The letter was submitted as part of the Federal Trade Commission's (FTC) call for testimony. According to Google, such practices harm customers and the broader industry landscape.
Google's letter to the FTC shines a spotlight on Microsoft's dominant position in the market, leveraging its Microsoft Office and Windows Server product lines. Describing it as a "complex web," Google argues that this environment creates significant hurdles for users wanting alternatives to Microsoft Azure services.
Google's accusations come at a time of increased regulatory scrutiny for cloud providers globally. The UK regulator, Ofcom, has proposed referring cloud services providers, particularly Amazon Web Services (AWS) and Microsoft Azure, to the Competition and Markets Authority (CMA).
This move is prompted by concerns over the dominance of hyperscalers, who collectively hold a significant market share in the UK.
Ofcom's investigation has also revealed alarming practices related to "egress fees," which hinder customer mobility and competition by imposing high costs for transferring data from the cloud or to other providers.
As part of its response to the FTC, consumer rights group NetChoice argues that the threat to cloud competition does not stem from a lack of quality participants in the market. Instead, they highlight the issue of cloud providers employing policies that lock in customers.
The group raised concerns about contract clauses, predatory discounting, and other schemes that limit customer mobility. This leaves users with limited or unfavorable options.
NetChoice suggests that addressing these practices is crucial to fostering a healthy and competitive cloud market.

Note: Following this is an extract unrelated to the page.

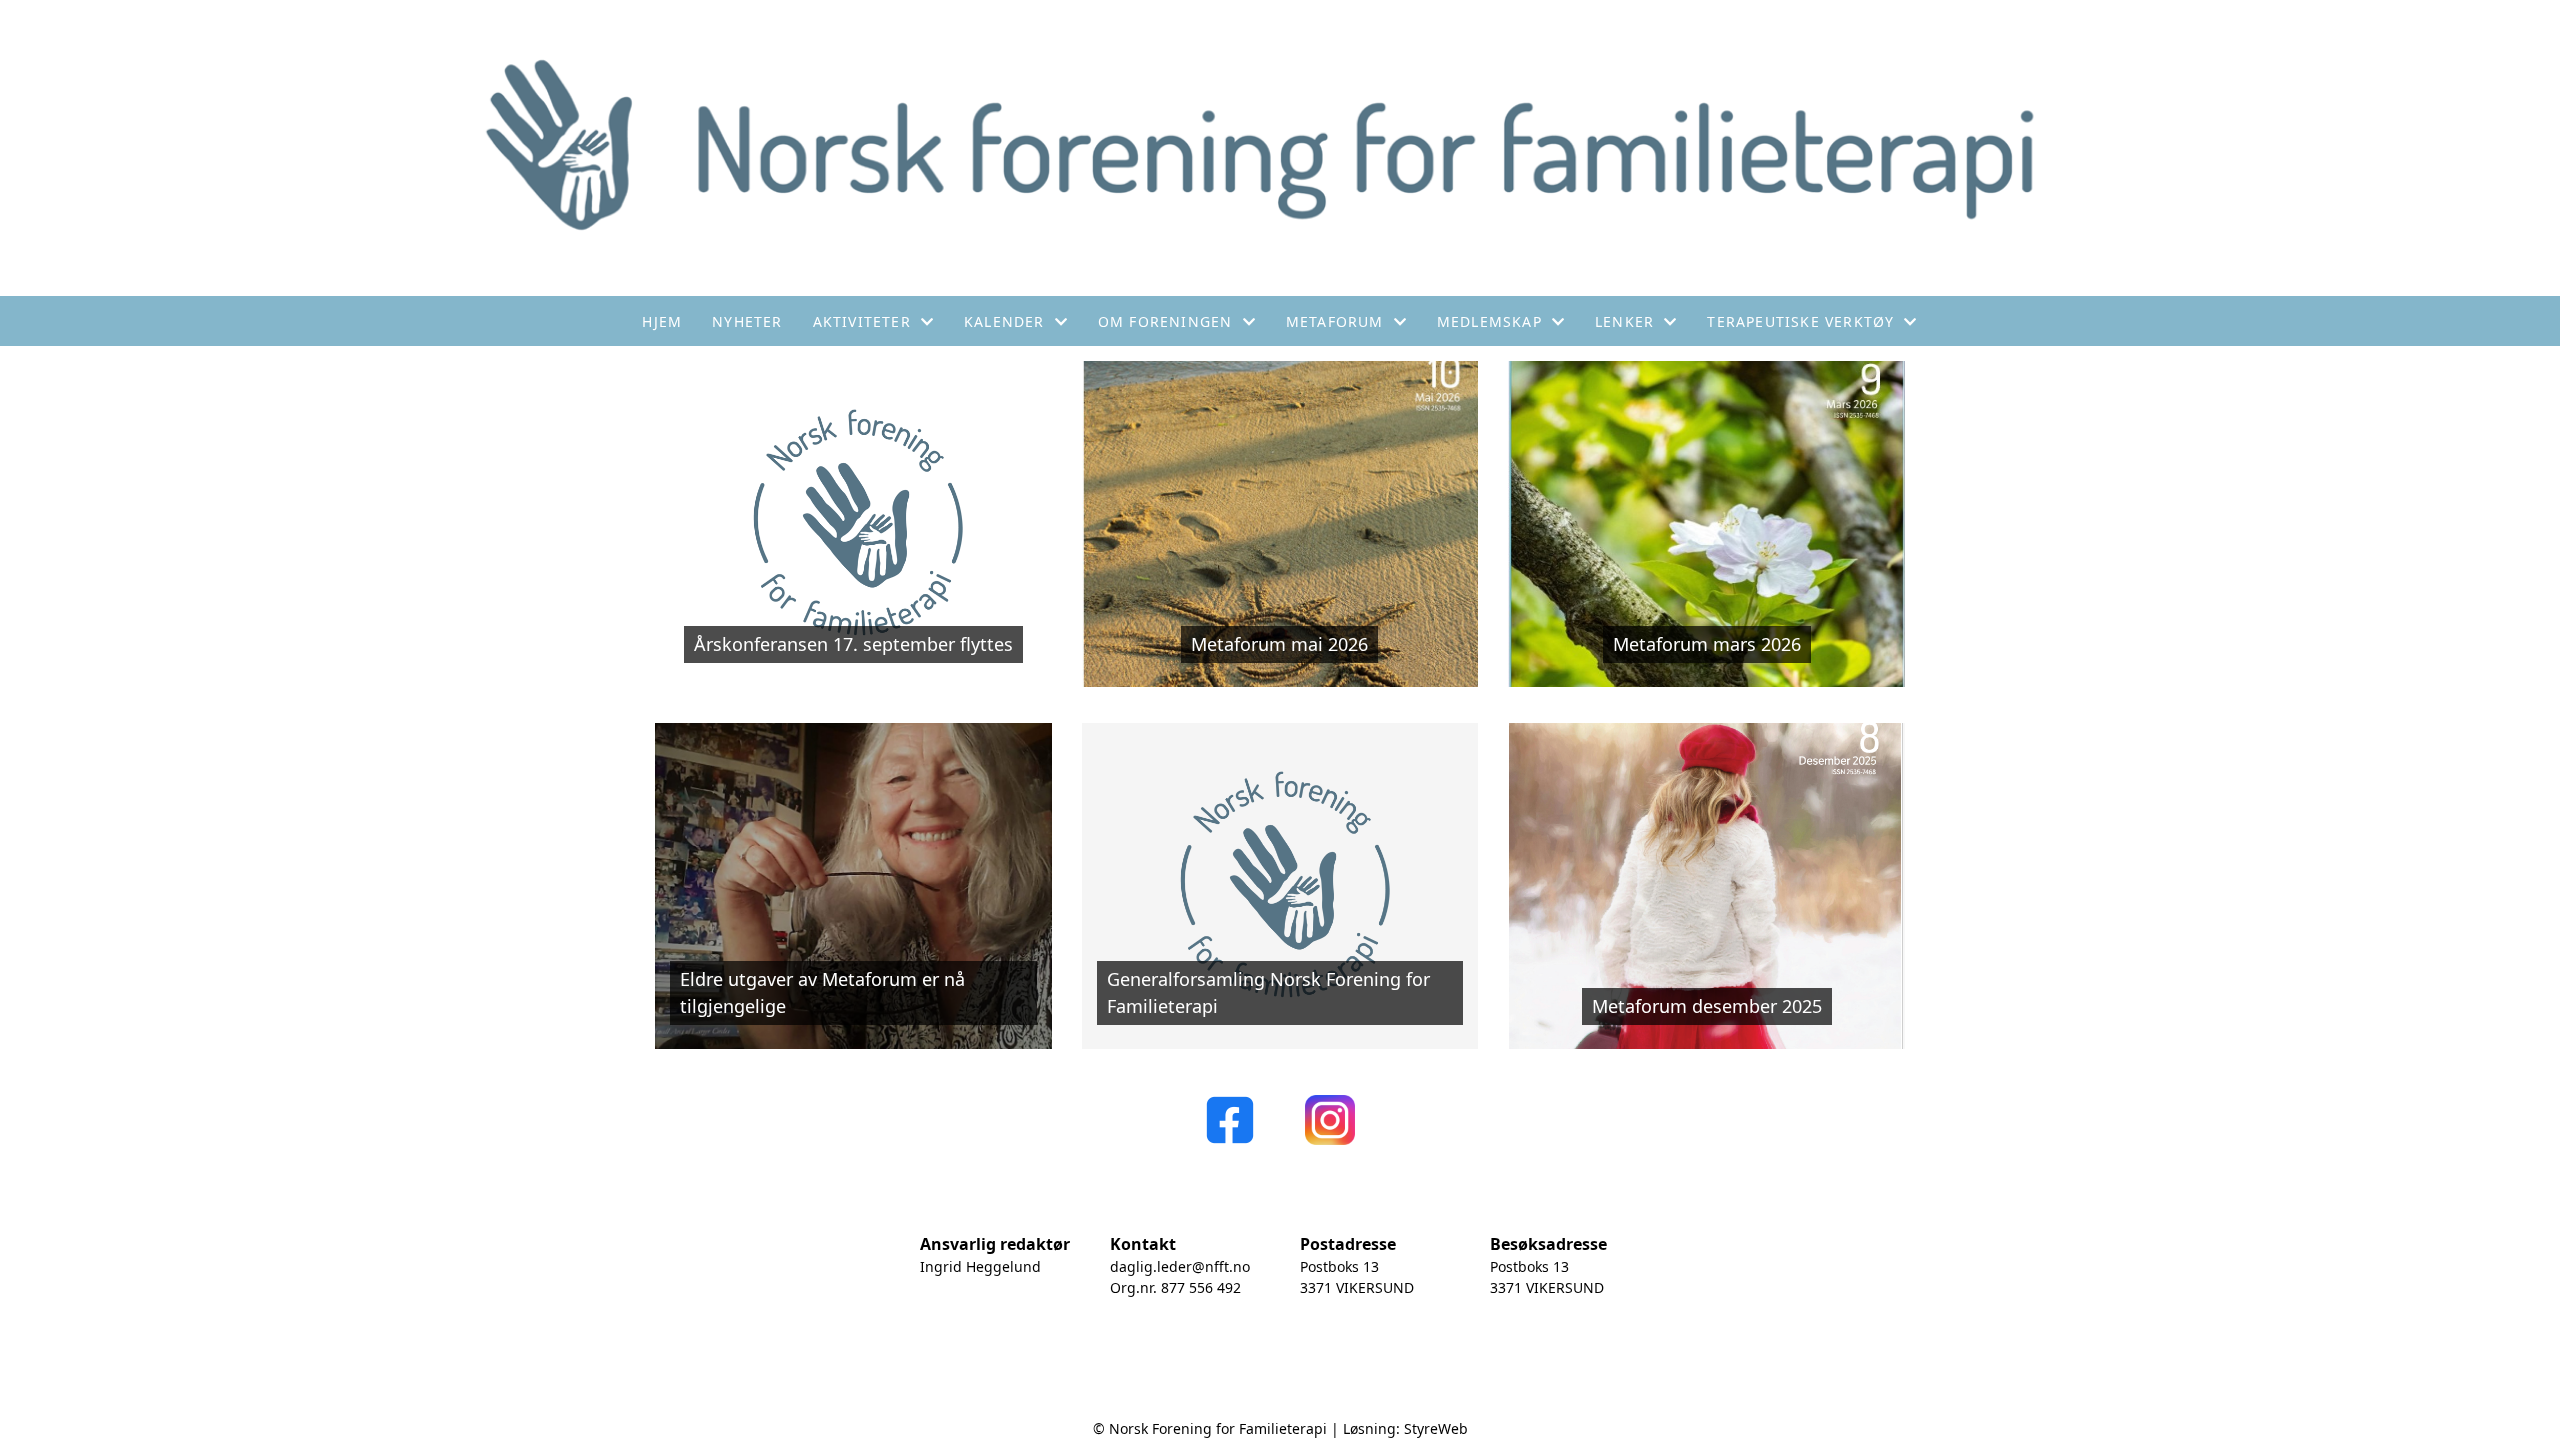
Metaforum (1335, 321)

While Google's allegations align with long-standing concerns surrounding vendor lock-in in the cloud market, some scrutiny falls on the motivations behind these accusations. Could it be a case of the pot calling the kettle black?
Despite Google's efforts to expand its market share, it remains the smallest of the three major Western hyperscalers. It trails Microsoft and is significantly behind the market leader, AWS. Google has faced its share of anti-competition allegations, particularly in its advertising business, which has been the subject of antitrust lawsuits.